■ **TASK DESCRIPTION**
From the entries below, retype only the lines from the one with "Made with Love at Diocesan (1348, 2124)" through the one with "Home (676, 74)", exactly as written.

■ **ENTRIES SUPPLIED**

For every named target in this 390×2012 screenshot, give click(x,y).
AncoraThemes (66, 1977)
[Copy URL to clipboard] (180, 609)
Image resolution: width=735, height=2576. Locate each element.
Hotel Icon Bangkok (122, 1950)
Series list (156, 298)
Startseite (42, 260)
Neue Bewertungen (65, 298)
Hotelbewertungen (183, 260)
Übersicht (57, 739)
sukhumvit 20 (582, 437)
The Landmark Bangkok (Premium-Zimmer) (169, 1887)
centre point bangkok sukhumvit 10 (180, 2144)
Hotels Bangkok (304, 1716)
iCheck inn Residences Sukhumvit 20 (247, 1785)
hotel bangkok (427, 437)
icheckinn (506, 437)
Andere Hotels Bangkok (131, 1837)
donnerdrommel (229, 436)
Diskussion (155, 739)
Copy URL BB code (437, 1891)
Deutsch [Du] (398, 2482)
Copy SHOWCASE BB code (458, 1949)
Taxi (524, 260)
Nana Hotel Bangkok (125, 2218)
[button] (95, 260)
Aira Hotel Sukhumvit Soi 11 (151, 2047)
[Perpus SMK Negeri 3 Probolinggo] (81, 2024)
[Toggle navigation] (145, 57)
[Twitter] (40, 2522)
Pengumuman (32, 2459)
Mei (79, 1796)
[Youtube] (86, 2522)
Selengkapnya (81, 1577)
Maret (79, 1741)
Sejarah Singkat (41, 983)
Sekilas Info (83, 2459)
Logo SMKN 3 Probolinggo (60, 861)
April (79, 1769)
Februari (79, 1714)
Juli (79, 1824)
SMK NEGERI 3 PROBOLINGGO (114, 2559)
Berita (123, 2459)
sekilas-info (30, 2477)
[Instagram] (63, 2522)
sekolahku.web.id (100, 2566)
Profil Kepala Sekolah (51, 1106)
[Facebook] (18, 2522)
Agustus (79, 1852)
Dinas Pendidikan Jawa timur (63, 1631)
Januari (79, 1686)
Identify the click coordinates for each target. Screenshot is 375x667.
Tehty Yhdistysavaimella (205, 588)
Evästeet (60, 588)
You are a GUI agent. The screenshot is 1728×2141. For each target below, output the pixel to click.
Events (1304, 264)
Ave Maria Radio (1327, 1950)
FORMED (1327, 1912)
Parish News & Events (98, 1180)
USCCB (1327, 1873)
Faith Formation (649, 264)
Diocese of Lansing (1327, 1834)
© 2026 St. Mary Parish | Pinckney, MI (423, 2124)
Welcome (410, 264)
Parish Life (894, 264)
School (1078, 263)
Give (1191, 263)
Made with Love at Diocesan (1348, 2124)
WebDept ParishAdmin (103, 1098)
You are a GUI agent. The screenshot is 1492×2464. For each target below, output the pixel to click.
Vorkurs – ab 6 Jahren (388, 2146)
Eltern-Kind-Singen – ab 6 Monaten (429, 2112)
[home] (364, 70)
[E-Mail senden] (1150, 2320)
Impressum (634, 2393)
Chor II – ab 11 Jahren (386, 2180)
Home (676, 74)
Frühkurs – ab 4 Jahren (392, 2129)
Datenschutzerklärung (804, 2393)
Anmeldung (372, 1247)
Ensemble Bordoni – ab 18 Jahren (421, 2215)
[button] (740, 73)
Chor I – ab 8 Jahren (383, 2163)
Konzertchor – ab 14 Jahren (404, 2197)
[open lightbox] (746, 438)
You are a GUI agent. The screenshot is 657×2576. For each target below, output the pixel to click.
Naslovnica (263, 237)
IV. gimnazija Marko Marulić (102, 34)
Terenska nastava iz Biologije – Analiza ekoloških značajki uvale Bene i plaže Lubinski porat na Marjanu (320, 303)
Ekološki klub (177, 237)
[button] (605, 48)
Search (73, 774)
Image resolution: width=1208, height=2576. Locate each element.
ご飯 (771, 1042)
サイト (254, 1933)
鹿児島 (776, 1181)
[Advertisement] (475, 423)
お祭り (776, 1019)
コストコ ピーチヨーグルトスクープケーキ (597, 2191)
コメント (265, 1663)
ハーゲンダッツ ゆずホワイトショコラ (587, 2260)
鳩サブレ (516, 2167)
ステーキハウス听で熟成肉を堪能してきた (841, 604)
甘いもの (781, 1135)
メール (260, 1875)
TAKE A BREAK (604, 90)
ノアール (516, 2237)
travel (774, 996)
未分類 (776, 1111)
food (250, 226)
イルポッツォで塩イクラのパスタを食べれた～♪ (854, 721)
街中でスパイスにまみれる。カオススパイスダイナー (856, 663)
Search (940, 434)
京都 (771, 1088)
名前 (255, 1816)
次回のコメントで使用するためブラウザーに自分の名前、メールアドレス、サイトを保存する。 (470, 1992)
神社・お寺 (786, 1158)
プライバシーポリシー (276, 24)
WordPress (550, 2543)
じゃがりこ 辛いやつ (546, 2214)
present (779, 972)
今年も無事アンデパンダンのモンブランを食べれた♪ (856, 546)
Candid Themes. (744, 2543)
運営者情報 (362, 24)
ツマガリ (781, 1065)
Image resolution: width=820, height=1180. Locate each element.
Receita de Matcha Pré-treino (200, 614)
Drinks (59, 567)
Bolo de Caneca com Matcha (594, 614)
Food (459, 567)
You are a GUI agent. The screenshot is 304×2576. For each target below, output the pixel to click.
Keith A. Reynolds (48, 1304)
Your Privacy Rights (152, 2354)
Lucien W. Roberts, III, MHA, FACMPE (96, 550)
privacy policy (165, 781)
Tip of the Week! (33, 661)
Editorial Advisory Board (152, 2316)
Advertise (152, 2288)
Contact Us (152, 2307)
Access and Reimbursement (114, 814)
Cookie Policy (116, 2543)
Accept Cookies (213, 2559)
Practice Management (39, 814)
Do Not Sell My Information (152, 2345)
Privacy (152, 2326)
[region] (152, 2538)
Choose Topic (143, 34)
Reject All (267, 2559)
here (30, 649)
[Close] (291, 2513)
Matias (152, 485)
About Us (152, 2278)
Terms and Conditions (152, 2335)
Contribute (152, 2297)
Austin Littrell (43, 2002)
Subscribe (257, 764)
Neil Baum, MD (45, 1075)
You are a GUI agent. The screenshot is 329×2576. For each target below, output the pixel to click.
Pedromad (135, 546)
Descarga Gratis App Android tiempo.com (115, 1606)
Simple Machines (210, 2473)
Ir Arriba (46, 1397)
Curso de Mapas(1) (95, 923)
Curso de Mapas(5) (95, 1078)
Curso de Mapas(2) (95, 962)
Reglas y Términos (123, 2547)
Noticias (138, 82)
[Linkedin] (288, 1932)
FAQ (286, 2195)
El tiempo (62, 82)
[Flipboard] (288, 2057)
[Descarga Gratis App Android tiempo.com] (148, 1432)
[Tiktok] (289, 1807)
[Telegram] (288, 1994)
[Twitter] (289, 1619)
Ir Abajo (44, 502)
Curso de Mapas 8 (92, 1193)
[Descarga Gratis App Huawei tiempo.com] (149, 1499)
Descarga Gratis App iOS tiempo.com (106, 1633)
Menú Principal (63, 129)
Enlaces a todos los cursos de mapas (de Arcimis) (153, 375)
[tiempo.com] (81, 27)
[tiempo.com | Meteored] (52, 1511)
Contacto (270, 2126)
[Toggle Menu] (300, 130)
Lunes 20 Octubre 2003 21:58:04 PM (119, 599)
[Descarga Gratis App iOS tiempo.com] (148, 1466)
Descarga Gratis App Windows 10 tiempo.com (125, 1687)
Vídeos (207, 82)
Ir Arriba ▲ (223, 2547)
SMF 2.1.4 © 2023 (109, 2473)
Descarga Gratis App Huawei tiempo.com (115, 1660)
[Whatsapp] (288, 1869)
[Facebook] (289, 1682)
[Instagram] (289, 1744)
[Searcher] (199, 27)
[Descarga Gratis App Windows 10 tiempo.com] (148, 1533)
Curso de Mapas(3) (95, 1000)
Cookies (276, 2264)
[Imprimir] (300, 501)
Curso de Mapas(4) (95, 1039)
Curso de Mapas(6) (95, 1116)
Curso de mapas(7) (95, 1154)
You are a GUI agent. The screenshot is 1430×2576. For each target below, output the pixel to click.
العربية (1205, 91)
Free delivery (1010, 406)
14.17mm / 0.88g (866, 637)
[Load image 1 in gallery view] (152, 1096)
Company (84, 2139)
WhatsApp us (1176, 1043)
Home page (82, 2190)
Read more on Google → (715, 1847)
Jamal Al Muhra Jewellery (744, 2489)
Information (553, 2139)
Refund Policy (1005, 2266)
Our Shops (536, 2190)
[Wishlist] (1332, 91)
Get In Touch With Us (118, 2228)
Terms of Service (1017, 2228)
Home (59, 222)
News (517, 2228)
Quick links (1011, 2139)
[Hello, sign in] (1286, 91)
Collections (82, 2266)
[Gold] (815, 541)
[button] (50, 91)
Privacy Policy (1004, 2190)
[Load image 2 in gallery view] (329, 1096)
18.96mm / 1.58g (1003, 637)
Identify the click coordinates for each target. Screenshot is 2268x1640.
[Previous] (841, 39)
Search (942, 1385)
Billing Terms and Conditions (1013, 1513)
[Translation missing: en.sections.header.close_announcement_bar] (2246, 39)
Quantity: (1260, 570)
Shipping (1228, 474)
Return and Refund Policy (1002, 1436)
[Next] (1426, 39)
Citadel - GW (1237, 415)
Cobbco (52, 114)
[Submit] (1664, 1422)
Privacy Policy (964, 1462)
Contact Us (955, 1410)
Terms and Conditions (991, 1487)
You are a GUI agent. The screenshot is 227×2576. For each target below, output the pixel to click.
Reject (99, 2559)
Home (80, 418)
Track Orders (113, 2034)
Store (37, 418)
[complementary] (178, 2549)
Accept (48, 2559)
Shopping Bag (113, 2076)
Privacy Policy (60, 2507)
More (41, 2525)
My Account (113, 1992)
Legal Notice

■ **TASK RESULT**
Made with Love at Diocesan (1348, 2124)
WebDept ParishAdmin (103, 1098)
You are a GUI agent. The screenshot is 1492×2464. For each target below, output the pixel to click.
Vorkurs – ab 6 Jahren (388, 2146)
Eltern-Kind-Singen – ab 6 Monaten (429, 2112)
[home] (364, 70)
[E-Mail senden] (1150, 2320)
Impressum (634, 2393)
Chor II – ab 11 Jahren (386, 2180)
Home (676, 74)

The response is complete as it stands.